-------- Material provided
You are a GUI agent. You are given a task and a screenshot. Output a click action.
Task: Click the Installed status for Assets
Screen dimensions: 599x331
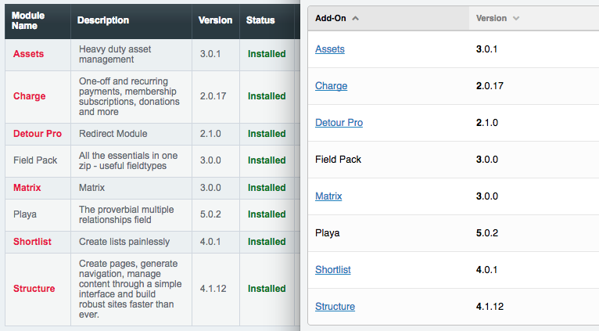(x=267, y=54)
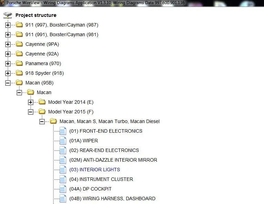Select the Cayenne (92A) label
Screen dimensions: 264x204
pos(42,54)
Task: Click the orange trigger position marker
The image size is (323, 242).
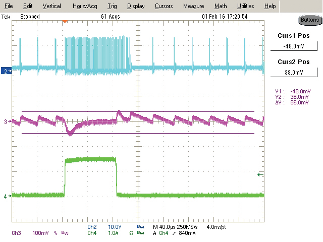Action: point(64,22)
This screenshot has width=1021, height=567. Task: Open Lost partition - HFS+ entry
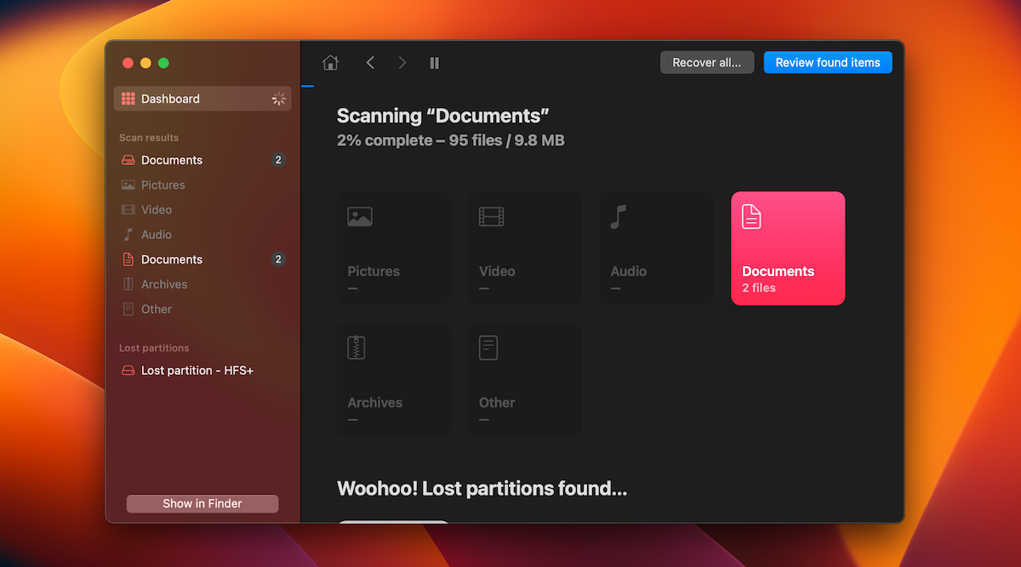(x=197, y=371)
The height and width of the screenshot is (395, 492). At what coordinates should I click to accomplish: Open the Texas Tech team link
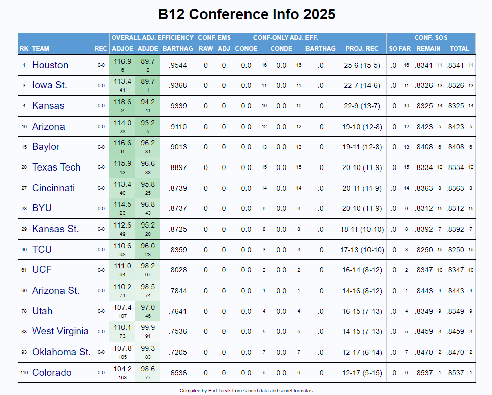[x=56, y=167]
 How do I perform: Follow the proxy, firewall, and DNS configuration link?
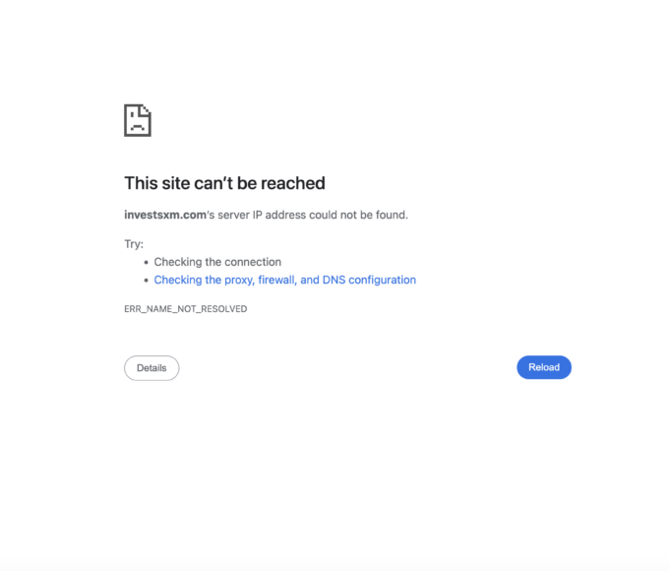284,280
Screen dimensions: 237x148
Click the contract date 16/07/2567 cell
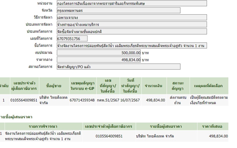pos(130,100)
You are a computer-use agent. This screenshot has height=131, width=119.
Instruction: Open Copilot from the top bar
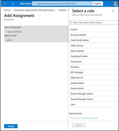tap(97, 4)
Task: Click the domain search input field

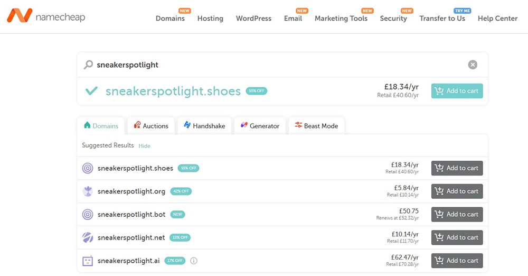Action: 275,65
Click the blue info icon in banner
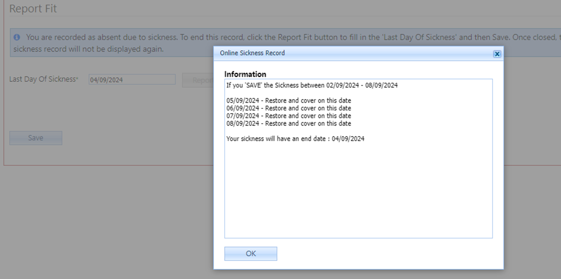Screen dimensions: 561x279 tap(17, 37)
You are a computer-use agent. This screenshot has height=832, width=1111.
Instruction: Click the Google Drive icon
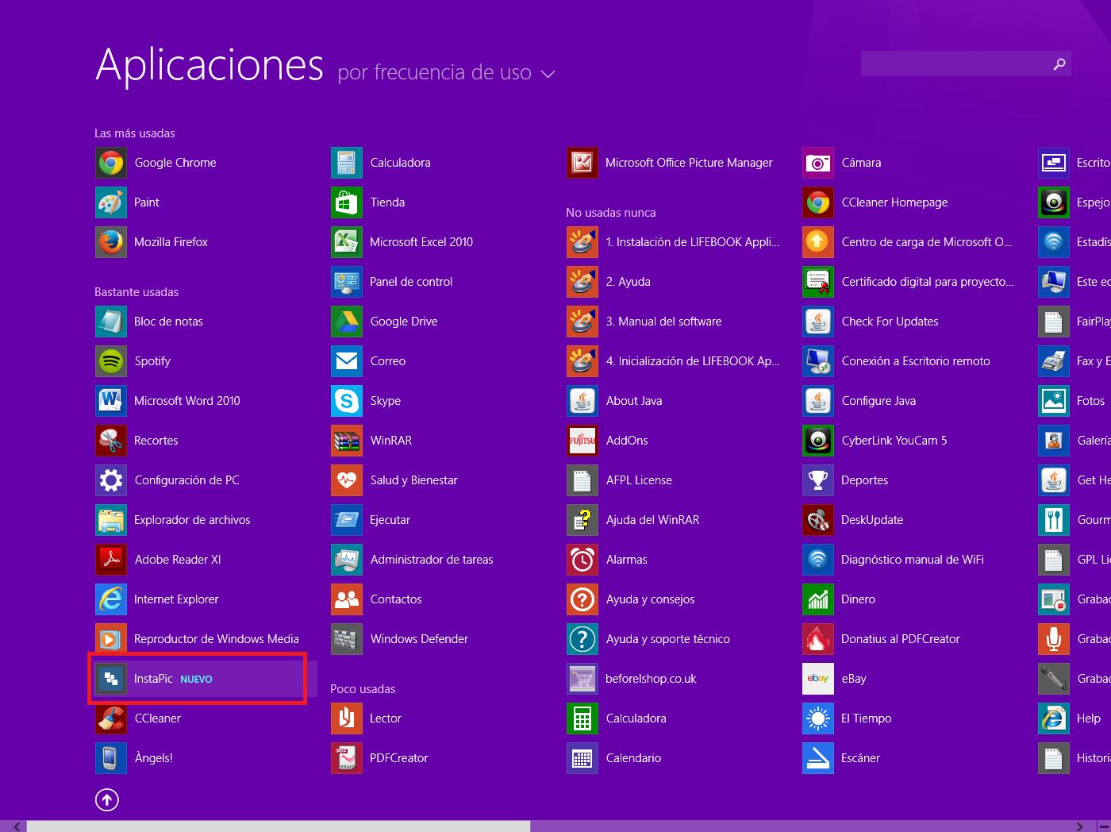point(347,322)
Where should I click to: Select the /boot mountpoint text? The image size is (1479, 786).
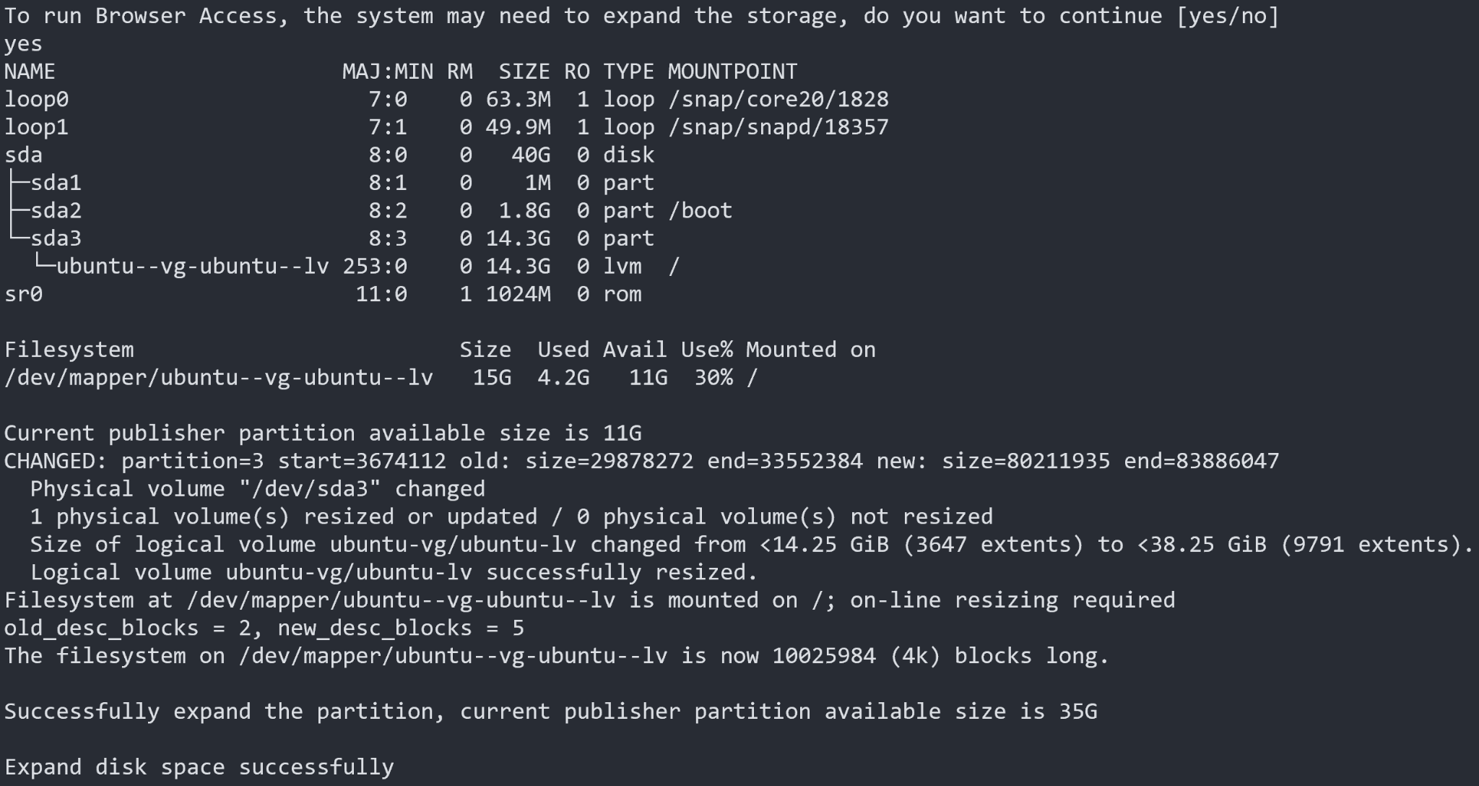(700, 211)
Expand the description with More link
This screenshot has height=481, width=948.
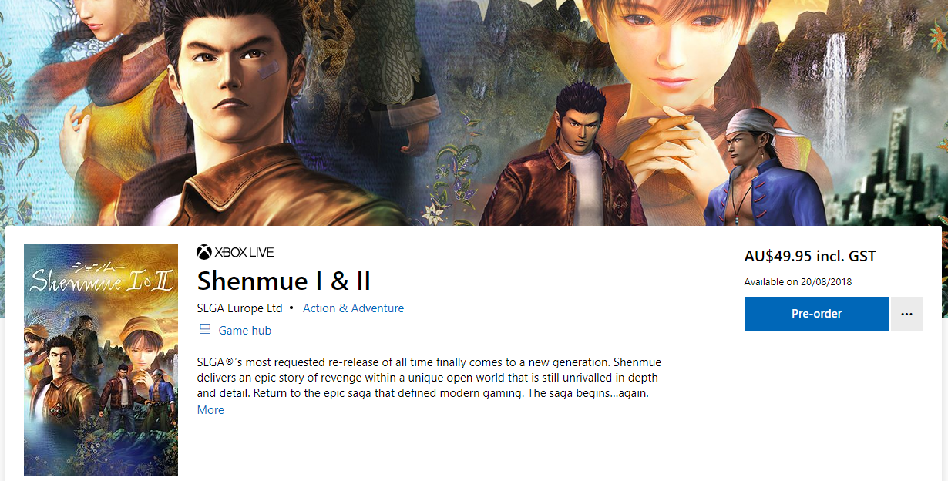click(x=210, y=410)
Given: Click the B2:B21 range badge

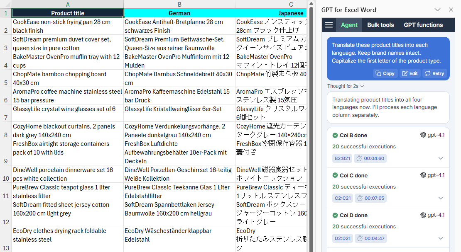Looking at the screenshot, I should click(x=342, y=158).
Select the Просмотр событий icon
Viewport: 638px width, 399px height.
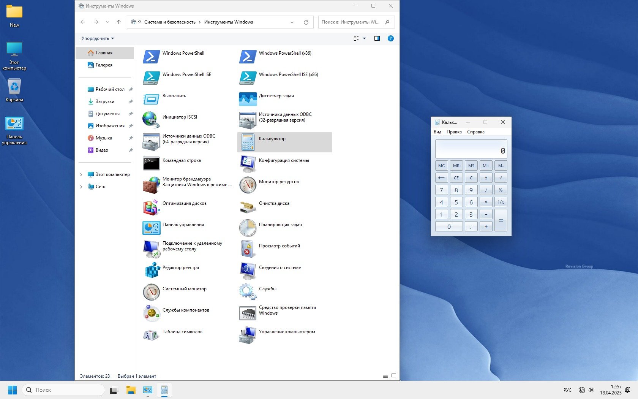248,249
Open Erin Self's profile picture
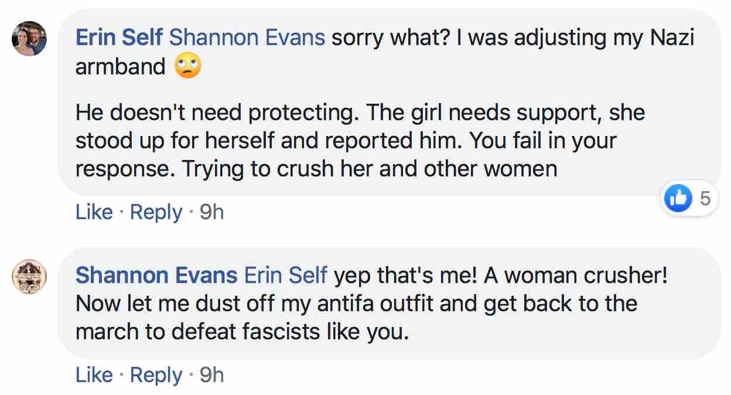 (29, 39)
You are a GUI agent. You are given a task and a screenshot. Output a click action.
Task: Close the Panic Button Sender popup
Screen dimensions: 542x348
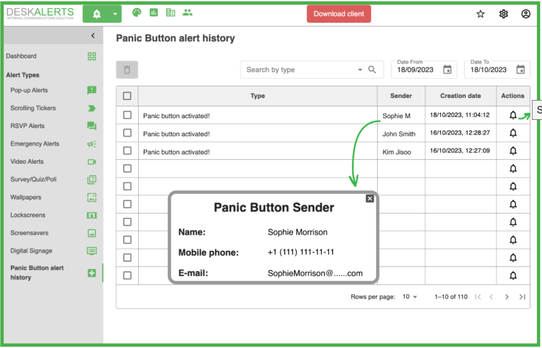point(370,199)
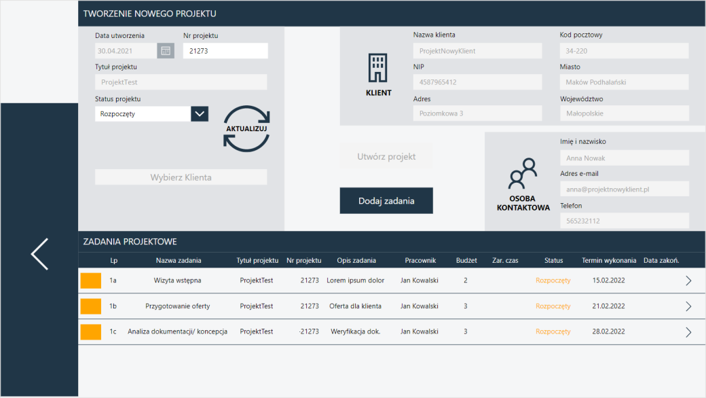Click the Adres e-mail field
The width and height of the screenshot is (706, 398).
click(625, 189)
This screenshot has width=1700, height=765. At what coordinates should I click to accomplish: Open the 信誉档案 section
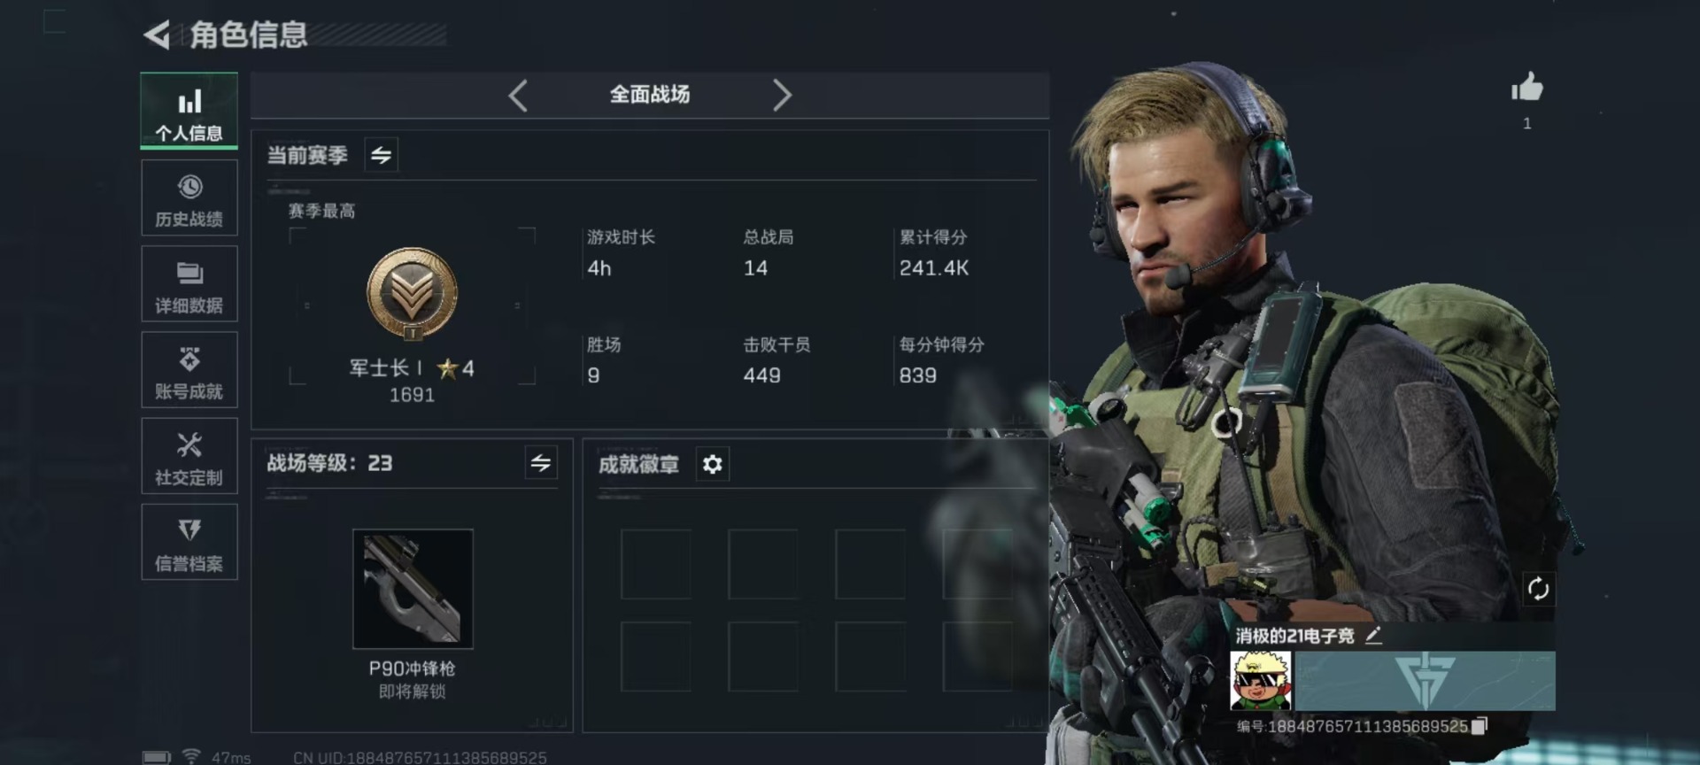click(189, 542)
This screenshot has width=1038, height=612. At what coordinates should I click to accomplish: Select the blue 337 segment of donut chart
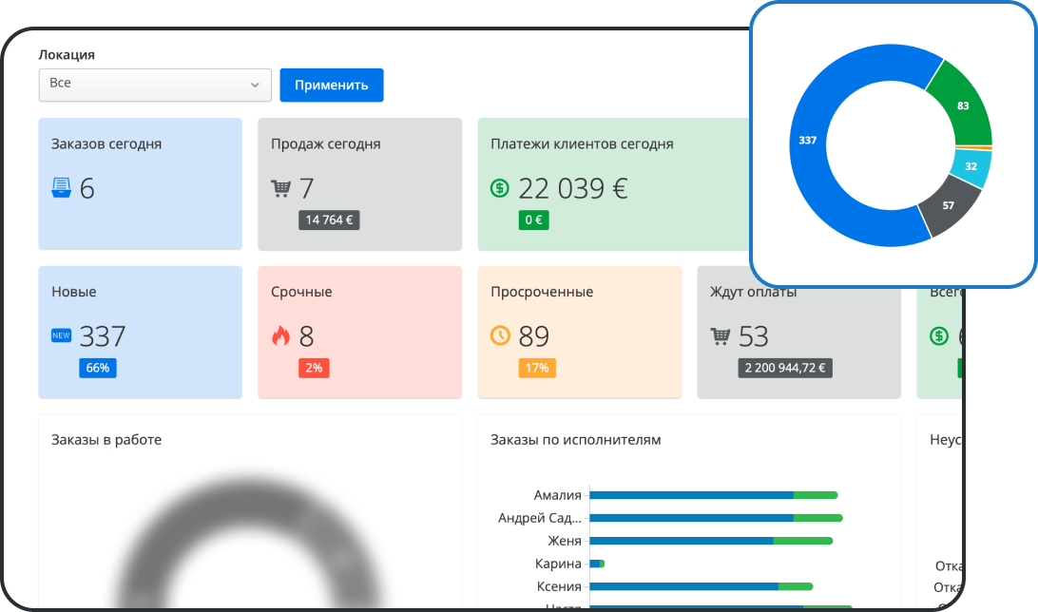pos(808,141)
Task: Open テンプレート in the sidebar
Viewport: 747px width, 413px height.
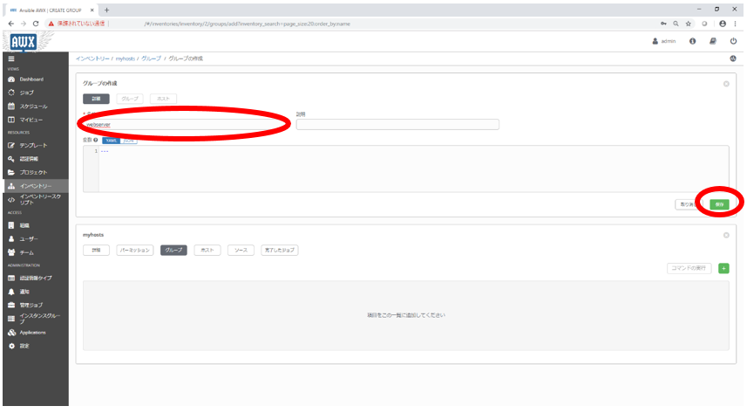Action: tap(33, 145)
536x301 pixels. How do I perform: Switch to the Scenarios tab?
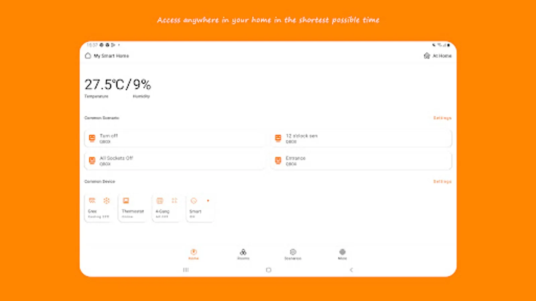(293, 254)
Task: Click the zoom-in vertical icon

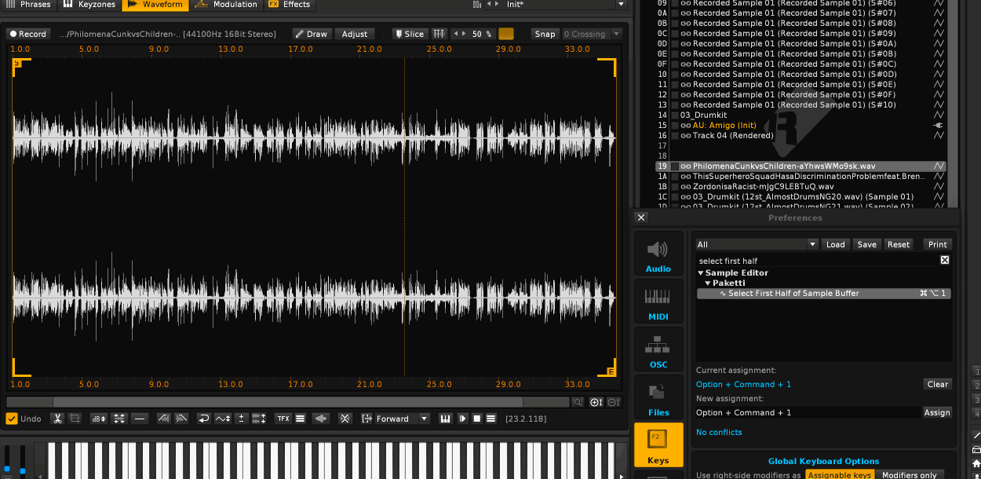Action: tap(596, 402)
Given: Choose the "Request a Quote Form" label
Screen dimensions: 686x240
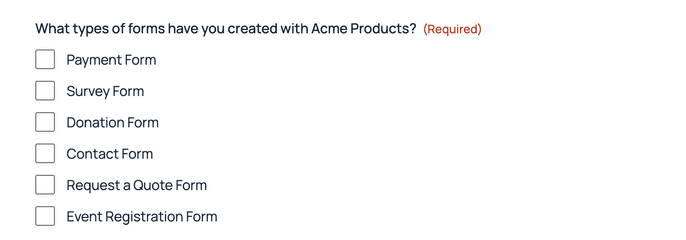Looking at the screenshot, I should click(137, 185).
----------------
» **Work item**: Output the listing above exactly, pictures omitted.

» **Solution to the exercise**:
You are a GUI agent. You are given a task and a screenshot. Output a click action.
Task: Click the Installed status for Assets
Screen dimensions: 599x331
(x=267, y=54)
Select the Cayenne (92A) label
Screen dimensions: 264x204
pos(42,54)
Task: Click the orange trigger position marker
The image size is (323, 242).
Action: point(64,22)
This screenshot has width=1021, height=567. Task: Open Lost partition - HFS+ entry
(x=197, y=371)
The height and width of the screenshot is (395, 492). At what coordinates should I click to accomplish: Open the Texas Tech team link
[x=56, y=167]
 How do I perform: Follow the proxy, firewall, and DNS configuration link?
284,280
Screen dimensions: 237x148
Click the contract date 16/07/2567 cell
pos(130,100)
You are a computer-use agent. This screenshot has height=131, width=119.
Instruction: Open Copilot from the top bar
tap(97, 4)
Task: Click the domain search input field

Action: 275,65
Click the blue info icon in banner
Screen dimensions: 561x279 tap(17, 37)
You are a computer-use agent. This screenshot has height=832, width=1111.
Instruction: Click the Google Drive icon
point(347,322)
Where should I click to: Select the /boot mountpoint text? The image size is (1479, 786).
(700, 211)
Expand the description with More link
This screenshot has height=481, width=948.
click(x=210, y=410)
Given: Click the B2:B21 range badge

Looking at the screenshot, I should click(x=342, y=158).
Select the Просмотр событий icon
Viewport: 638px width, 399px height.
248,249
Open Erin Self's profile picture
 (29, 39)
You are a GUI agent. You are given a task and a screenshot. Output a click action.
Task: Close the Panic Button Sender popup
Screen dimensions: 542x348
point(370,199)
Click the Adres e-mail field
The width and height of the screenshot is (706, 398).
click(625, 189)
This screenshot has width=1700, height=765. At what coordinates should I click to accomplish: Open the 信誉档案 section
click(189, 542)
This screenshot has width=1038, height=612. At what coordinates should I click to accomplish: Select the blue 337 segment of donut chart
pos(808,141)
Task: Open テンプレート in the sidebar
Viewport: 747px width, 413px height.
Action: tap(33, 145)
536x301 pixels. How do I perform: Switch to the Scenarios tab?
(293, 254)
Task: Click the zoom-in vertical icon

Action: tap(596, 402)
Given: Choose the "Request a Quote Form" label
Screen dimensions: 686x240
Looking at the screenshot, I should click(137, 185).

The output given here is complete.